COLUMN: Teen suicide rates increasing, need attention

Ethan Newlin Columnist

When I was 12, someone close to me tried to kill himself. I was totally numb. I couldn’t believe it; it seemed too impossible. Over time, however, the grief of knowing someone you love preferred death over life caught up to me, and never truly left. Ever since then, teen suicide has always been somewhere close in my mind.

Too often, however, other teen issues are pushed to the forefront of our awareness, when each day 14 young people kill themselves in America.

When you’re watching television, you’re likely to see public service commercials from various groups preaching the evils of marijuana, ecstasy and tobacco use. Occasionally, if you’re watching MTV, you’ll see a commercial about sexually transmitted diseases. These issues are important, but not enough national attention is given to teenage suicide.

Our generation is killing itself, one by one, every day. Every single one of these deaths is preventable. Every single one of these deaths has a cure. This is not cancer or the AIDS virus we’re dealing with; in record numbers every day, our generation is choosing not to live.

In America during the past 25 years, suicide in general has declined, but suicide among Americans ages 15—24 has tripled. Depending on which statistical study you happen to look at, suicide is ranked as the second or third most common cause of death among adolescents.

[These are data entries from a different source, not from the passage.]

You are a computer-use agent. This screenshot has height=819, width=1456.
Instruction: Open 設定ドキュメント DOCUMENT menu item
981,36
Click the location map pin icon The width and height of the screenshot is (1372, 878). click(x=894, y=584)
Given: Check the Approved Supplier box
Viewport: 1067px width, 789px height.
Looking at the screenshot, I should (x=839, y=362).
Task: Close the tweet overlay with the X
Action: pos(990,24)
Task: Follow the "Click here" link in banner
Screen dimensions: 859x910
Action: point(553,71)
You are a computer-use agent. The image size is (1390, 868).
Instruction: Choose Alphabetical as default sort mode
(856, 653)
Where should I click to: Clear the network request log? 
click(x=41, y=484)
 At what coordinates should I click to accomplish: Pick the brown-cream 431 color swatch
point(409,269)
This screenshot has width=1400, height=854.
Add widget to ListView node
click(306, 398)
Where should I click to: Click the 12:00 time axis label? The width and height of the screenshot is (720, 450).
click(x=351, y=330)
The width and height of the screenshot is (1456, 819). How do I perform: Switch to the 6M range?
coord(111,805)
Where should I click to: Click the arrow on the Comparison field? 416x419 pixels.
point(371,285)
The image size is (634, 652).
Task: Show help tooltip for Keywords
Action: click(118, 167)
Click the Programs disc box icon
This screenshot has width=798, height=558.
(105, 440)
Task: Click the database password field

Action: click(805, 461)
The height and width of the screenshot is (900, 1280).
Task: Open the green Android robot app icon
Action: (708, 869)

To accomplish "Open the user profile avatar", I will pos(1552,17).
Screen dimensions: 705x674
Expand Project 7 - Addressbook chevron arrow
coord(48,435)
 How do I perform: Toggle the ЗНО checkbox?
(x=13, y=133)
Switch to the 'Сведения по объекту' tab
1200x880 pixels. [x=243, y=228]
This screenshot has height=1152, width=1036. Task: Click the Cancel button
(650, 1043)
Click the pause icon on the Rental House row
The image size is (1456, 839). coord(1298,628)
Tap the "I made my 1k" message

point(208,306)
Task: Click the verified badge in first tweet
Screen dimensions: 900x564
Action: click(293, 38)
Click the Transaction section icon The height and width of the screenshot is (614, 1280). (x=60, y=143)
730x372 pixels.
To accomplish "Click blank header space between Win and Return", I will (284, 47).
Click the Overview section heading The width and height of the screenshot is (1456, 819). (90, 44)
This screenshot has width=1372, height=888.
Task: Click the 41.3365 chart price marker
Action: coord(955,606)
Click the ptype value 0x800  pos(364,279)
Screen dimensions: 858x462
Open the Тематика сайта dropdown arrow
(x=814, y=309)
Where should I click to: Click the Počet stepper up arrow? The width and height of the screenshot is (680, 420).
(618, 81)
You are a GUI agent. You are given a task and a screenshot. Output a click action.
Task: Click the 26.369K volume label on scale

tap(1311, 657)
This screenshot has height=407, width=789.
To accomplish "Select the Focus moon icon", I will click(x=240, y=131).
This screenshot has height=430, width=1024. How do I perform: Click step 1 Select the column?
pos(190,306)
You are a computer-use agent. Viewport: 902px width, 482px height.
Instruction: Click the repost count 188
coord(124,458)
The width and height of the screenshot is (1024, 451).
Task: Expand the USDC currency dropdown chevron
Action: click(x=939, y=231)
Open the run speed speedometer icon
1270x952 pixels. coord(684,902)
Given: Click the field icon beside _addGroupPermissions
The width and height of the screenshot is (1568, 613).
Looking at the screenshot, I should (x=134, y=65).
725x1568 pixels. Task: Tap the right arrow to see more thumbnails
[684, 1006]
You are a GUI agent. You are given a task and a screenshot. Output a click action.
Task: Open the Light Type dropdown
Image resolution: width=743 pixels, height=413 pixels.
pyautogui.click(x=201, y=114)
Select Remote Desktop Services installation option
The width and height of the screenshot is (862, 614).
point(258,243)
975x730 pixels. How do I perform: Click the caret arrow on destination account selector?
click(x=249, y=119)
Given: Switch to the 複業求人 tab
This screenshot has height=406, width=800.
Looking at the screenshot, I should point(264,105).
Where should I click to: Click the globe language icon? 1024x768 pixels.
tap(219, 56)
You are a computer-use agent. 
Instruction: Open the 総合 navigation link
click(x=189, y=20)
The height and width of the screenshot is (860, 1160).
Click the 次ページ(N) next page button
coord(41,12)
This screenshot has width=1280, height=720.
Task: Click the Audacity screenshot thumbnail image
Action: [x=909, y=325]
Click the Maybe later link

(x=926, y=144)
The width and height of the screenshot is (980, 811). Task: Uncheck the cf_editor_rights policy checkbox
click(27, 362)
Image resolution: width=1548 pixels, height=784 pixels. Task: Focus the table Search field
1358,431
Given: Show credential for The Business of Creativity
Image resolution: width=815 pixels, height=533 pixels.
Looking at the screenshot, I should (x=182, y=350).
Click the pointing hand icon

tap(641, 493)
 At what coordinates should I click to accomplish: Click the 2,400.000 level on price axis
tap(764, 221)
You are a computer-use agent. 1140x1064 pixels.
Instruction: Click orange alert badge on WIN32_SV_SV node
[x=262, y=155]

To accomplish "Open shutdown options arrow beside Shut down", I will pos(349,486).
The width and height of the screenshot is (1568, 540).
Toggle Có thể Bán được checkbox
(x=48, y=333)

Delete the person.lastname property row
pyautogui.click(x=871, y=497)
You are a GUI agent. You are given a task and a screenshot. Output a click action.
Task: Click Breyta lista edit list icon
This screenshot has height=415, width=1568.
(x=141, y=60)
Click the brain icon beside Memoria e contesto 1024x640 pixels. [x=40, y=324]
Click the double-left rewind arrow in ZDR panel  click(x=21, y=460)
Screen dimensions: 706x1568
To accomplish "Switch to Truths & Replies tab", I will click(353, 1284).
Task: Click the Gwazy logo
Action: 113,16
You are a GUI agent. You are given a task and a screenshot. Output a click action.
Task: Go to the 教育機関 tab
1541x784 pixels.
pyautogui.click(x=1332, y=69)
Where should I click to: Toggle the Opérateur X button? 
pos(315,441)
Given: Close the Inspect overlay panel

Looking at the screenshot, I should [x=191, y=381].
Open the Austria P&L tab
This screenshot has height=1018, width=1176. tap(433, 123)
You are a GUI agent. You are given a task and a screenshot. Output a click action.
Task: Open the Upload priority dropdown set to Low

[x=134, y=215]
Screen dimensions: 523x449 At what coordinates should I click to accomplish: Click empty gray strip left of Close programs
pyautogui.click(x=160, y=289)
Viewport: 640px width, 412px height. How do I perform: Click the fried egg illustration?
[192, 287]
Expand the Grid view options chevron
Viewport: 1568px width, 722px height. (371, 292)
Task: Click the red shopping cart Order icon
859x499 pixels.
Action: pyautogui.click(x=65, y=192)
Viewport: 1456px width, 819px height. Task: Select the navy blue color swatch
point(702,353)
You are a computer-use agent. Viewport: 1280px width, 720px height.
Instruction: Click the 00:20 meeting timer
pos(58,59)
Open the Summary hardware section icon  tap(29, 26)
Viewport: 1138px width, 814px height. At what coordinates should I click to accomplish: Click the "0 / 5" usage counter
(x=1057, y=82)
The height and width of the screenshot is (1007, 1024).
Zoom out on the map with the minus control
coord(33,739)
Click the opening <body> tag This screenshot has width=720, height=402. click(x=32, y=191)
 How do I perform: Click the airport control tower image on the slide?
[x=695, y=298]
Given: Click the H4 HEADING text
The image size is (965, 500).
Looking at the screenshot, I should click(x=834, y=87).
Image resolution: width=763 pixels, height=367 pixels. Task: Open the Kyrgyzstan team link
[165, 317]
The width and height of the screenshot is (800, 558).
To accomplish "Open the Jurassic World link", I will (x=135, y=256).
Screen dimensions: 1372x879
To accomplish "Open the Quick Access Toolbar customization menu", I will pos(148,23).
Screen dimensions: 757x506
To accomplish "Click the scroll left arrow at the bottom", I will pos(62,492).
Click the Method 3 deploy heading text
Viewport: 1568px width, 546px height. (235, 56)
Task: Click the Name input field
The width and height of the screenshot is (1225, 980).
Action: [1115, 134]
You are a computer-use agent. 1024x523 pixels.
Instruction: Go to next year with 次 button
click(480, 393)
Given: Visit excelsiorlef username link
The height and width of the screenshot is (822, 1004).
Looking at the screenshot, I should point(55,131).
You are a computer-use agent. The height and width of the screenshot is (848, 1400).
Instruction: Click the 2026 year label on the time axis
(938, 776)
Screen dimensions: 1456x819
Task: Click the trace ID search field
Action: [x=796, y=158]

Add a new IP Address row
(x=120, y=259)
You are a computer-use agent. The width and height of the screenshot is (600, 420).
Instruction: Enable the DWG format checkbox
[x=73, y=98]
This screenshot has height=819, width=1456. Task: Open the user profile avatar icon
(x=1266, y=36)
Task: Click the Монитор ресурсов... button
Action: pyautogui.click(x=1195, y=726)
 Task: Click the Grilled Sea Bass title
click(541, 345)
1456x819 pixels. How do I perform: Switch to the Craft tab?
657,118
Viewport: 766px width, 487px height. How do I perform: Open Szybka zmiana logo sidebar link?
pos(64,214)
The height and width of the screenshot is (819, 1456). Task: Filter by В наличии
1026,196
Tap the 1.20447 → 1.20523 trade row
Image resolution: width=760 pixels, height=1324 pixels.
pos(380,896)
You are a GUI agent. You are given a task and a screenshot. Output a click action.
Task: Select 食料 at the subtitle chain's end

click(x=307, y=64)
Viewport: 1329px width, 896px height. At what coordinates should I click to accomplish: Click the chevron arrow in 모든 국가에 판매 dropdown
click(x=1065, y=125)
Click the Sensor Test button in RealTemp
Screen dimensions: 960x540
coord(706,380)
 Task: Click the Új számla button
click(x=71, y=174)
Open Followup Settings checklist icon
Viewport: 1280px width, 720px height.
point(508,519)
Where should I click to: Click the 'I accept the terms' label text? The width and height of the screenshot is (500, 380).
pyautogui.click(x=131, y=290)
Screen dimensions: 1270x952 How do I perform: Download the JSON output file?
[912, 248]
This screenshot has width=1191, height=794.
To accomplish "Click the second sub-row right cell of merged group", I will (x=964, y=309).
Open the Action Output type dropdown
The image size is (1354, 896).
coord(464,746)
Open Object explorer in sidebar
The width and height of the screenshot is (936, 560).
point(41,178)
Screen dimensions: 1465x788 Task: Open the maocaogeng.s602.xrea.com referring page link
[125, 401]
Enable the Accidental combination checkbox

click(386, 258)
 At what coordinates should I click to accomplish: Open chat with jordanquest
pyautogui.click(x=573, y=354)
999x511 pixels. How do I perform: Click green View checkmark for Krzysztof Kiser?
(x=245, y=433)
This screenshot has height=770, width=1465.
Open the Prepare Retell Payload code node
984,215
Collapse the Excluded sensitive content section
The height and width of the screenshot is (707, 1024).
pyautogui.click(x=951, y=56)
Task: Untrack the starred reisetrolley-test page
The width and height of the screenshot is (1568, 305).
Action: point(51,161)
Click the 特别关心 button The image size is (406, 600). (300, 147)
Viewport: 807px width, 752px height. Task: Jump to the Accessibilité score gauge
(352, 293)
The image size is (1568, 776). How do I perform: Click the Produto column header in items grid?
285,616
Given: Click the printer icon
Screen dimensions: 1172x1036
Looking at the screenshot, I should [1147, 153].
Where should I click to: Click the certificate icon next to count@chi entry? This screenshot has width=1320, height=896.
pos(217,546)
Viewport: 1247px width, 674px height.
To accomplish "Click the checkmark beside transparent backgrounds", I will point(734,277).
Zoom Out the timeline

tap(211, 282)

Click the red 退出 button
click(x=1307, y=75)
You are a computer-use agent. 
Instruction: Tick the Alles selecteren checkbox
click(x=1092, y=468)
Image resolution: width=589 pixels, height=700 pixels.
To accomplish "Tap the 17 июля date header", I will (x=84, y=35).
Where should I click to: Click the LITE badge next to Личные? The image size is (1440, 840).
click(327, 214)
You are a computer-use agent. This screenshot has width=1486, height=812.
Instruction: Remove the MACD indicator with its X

Those are difficult numbers to grasp for most people. To put it another way, if these trends of teenage suicide attempts stay at their current rate of growth, one in every 13 high school students in America will attempt suicide this year. Teens are more likely to kill themselves than they are to kill anyone else.

The leading cause of suicide is depression. Clinical depression is a depression that persists for longer than two weeks without a discernable cause and interrupts the daily life of the sufferer. There can be “short-term” causes of suicide as well.

The warning signs include depression, substance abuse, frequent episodes of running away, family loss or instability, withdrawal from social activities and frequent aggressive outbursts.

Whether the causes are clinical or emotional, the answer is always simple; no problem is so overwhelming that people should choose death over life.

It sounds so easy, so simple to us. But for some people, including my friend, what appears so obvious to us was utterly alien to him.

To find out more on the Web, I suggest looking up for teen suicide facts and warning signs.

Because other issues tend to get more press, it is easy to see the problem of teen suicide as isolated when the incidents are so underreported. But this is not a problem that will go away with legislation, health care, quick fixes, a pill or anything else of that sort.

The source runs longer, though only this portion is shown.